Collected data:
'''

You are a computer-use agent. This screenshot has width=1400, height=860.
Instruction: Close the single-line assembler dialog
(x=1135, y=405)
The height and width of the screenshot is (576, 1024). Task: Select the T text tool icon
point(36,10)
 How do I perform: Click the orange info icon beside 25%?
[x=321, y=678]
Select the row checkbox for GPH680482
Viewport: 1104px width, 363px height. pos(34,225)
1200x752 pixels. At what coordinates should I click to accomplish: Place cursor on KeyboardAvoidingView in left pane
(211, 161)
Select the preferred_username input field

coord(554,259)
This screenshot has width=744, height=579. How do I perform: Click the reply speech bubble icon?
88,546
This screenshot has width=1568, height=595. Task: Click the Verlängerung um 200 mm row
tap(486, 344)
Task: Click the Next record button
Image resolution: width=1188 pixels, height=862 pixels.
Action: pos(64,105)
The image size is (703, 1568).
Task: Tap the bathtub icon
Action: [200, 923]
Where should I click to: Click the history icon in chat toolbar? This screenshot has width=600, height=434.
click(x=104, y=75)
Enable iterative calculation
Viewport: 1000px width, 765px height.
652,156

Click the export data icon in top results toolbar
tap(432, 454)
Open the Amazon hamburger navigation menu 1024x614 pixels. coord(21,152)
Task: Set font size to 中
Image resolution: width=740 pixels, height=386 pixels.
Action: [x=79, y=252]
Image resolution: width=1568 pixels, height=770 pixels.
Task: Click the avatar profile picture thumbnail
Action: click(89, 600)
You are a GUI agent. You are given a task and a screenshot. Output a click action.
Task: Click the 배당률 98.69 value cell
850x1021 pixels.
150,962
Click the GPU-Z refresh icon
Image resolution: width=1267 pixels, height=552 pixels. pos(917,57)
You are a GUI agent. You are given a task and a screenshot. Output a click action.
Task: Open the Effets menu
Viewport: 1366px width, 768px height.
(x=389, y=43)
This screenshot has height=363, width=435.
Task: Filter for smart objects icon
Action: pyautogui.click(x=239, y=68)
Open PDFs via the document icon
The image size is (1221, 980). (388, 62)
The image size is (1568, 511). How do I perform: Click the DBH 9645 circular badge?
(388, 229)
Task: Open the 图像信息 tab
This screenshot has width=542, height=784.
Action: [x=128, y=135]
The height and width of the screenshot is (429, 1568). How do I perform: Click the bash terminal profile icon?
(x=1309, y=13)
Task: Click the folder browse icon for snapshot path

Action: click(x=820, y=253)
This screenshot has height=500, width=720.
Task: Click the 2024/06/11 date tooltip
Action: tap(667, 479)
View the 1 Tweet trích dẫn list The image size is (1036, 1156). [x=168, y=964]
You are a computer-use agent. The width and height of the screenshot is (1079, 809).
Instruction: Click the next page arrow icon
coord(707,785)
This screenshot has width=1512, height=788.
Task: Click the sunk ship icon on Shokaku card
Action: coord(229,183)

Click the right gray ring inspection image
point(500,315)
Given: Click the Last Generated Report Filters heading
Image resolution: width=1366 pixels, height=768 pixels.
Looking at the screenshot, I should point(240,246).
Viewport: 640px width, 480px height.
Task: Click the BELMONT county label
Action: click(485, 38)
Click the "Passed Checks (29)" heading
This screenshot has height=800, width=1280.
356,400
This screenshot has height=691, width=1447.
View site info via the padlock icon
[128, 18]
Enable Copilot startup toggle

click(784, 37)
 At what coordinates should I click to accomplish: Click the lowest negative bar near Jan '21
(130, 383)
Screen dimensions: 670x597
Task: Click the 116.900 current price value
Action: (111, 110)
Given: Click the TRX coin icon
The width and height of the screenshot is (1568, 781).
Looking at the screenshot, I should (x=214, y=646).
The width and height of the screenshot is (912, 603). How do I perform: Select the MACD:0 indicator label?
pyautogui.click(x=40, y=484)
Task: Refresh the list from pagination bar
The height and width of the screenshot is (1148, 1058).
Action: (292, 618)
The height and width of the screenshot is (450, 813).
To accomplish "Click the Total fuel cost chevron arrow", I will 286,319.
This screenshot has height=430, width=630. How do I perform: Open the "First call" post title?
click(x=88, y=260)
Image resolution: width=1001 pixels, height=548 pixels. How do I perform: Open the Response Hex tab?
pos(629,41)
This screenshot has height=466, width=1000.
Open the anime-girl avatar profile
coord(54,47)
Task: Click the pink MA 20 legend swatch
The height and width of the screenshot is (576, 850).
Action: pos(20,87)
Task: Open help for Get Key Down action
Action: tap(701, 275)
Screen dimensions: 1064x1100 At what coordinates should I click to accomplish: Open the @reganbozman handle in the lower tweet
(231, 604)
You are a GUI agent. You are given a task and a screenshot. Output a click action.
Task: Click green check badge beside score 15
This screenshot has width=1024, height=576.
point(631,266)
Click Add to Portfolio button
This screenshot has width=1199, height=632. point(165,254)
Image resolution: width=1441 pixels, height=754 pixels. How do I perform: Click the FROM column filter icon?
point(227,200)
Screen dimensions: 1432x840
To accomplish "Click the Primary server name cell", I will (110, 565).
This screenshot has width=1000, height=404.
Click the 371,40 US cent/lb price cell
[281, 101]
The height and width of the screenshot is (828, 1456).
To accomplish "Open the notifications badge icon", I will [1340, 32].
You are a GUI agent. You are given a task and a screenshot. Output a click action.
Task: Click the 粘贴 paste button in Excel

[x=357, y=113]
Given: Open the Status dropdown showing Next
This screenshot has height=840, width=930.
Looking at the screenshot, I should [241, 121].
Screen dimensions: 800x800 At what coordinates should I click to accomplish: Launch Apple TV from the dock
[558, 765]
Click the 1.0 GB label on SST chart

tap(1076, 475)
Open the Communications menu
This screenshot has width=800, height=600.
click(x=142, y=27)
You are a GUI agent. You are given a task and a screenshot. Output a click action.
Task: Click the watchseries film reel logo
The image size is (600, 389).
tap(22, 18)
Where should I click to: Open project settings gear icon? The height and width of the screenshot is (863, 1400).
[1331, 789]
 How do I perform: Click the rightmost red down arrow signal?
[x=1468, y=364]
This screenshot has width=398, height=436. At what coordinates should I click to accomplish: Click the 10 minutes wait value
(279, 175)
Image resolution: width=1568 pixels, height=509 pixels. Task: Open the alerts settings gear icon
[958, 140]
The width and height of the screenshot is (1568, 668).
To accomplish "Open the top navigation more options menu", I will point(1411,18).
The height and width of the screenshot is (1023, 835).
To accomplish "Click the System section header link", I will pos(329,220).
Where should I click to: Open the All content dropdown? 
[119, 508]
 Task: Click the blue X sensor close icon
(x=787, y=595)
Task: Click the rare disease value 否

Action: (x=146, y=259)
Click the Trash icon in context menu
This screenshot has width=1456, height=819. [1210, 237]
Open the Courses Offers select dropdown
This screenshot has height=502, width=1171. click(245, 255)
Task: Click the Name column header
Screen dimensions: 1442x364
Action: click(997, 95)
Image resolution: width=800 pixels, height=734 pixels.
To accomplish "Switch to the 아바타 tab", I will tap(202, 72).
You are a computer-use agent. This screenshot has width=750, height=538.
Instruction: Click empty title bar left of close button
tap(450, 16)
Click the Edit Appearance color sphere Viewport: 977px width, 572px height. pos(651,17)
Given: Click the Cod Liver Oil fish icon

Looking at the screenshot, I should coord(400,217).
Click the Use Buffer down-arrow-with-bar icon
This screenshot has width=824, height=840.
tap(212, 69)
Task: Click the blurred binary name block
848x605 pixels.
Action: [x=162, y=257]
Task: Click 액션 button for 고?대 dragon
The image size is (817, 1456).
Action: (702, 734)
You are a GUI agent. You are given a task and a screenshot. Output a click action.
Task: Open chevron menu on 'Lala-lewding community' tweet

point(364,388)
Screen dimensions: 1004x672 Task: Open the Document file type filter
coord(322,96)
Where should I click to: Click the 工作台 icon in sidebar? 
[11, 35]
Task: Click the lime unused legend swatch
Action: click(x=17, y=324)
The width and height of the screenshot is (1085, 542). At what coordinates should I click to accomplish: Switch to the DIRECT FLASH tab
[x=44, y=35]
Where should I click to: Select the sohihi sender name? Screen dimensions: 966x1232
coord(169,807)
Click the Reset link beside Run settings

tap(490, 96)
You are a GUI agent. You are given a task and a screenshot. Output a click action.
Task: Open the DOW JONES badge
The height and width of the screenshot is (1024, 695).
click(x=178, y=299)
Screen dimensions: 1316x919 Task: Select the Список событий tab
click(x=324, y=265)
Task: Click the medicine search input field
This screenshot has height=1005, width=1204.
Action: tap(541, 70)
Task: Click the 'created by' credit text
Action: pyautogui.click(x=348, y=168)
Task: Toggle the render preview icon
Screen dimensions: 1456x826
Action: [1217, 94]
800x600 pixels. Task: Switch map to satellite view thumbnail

'''

Task directions:
When the line with "This screenshot has height=691, width=1447." is reached in the data above, begin copying, and stop after the line with "Task: Click the pink MA 20 legend swatch"; copy each line exactly, both ends included.

Solution:
This screenshot has height=691, width=1447.
View site info via the padlock icon
[128, 18]
Enable Copilot startup toggle

click(784, 37)
 At what coordinates should I click to accomplish: Click the lowest negative bar near Jan '21
(130, 383)
Screen dimensions: 670x597
Task: Click the 116.900 current price value
Action: (111, 110)
Given: Click the TRX coin icon
The width and height of the screenshot is (1568, 781).
Looking at the screenshot, I should (x=214, y=646).
The width and height of the screenshot is (912, 603). How do I perform: Select the MACD:0 indicator label?
pyautogui.click(x=40, y=484)
Task: Refresh the list from pagination bar
The height and width of the screenshot is (1148, 1058).
Action: (292, 618)
The height and width of the screenshot is (450, 813).
To accomplish "Click the Total fuel cost chevron arrow", I will 286,319.
This screenshot has height=430, width=630. How do I perform: Open the "First call" post title?
click(x=88, y=260)
Image resolution: width=1001 pixels, height=548 pixels. How do I perform: Open the Response Hex tab?
pos(629,41)
This screenshot has height=466, width=1000.
Open the anime-girl avatar profile
coord(54,47)
Task: Click the pink MA 20 legend swatch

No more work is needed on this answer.